Thursday 30 June 2011

EADS Altran airport of the future


EADS claims that by 2050 they'll have an airport system that will get you on your plane within ten minutes. 

Unless the authorities have wised up by then and either a) crushed the Jihadists so they no longer pose a threat or b) stopped making the transport system the first line of defence, I see security as the elephant in the middle of the ticketing hall.

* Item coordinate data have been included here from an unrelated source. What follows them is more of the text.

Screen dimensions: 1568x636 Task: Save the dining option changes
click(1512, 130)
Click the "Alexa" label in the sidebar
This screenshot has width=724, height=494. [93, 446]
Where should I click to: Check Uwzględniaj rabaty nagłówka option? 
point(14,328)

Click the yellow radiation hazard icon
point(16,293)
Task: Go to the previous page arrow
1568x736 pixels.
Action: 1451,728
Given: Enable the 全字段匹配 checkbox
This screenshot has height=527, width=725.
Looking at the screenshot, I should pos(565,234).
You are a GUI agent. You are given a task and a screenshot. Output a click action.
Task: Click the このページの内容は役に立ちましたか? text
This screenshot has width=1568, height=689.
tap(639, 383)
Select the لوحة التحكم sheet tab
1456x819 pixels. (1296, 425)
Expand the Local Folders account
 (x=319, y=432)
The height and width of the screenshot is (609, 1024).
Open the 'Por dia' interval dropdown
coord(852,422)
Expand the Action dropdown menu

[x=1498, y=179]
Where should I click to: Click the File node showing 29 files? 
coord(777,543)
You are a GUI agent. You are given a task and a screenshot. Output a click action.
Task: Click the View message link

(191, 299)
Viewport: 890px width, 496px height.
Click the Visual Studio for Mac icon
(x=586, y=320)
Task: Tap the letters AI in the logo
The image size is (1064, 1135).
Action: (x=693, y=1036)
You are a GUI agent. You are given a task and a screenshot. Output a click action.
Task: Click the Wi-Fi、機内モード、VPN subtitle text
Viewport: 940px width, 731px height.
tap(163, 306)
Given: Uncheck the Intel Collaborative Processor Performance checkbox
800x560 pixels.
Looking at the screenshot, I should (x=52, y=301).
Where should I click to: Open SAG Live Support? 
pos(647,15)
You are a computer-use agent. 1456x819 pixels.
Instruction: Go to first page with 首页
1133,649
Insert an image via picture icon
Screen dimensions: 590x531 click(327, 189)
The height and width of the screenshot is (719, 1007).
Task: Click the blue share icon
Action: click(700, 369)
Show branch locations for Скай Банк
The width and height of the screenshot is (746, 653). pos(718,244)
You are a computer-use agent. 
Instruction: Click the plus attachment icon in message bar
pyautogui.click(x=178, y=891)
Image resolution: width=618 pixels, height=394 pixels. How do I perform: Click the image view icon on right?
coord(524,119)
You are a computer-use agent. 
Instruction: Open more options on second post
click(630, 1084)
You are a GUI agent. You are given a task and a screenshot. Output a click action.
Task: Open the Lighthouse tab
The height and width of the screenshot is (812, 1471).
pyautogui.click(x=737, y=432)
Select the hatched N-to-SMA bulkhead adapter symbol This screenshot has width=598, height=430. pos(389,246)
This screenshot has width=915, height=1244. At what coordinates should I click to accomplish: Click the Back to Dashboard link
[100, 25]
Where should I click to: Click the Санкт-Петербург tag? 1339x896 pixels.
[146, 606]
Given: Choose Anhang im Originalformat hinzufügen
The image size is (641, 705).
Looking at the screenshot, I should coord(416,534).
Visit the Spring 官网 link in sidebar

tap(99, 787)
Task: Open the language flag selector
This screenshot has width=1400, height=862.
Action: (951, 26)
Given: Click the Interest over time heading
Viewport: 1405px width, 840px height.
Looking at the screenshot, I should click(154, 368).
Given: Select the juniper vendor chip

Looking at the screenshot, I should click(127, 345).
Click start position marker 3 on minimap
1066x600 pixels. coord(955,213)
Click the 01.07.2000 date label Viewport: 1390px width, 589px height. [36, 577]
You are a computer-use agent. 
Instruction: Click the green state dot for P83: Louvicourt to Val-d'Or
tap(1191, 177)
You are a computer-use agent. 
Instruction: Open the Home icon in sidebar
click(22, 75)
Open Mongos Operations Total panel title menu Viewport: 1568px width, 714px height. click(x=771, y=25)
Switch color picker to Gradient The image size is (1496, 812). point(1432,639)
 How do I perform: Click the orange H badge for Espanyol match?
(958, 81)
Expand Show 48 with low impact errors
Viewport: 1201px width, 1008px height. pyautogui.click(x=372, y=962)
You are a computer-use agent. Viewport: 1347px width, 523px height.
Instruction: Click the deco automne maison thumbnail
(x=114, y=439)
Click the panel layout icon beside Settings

Putting that aside, I doubt that being "friendlean" is the answer.  In fact, the idiots who use words like "friendlean" are as much a part of the problem as the "enemyfat" people.  What these over-designing designers fail to understand is that much of the problem is very simple.  Passengers don't want to be interacted with, they want to be listened to.  They don't want to be immersed, they want to get to their plane on time.  They don't want little blue touch screens, they want to get where they're going on time and intersecting with their luggage at the same space/time coordinates.  During this, they want to be treated like human beings, not have to lug their belongings down endless terminals like pack animals, not get molested by dead-eyed security guards, not to have to sit on the floor, not get bumped from flights, not suffer insane layovers that no one told them about, and, please God, be able to get a large pink G & T while waiting for the boarding announcements. 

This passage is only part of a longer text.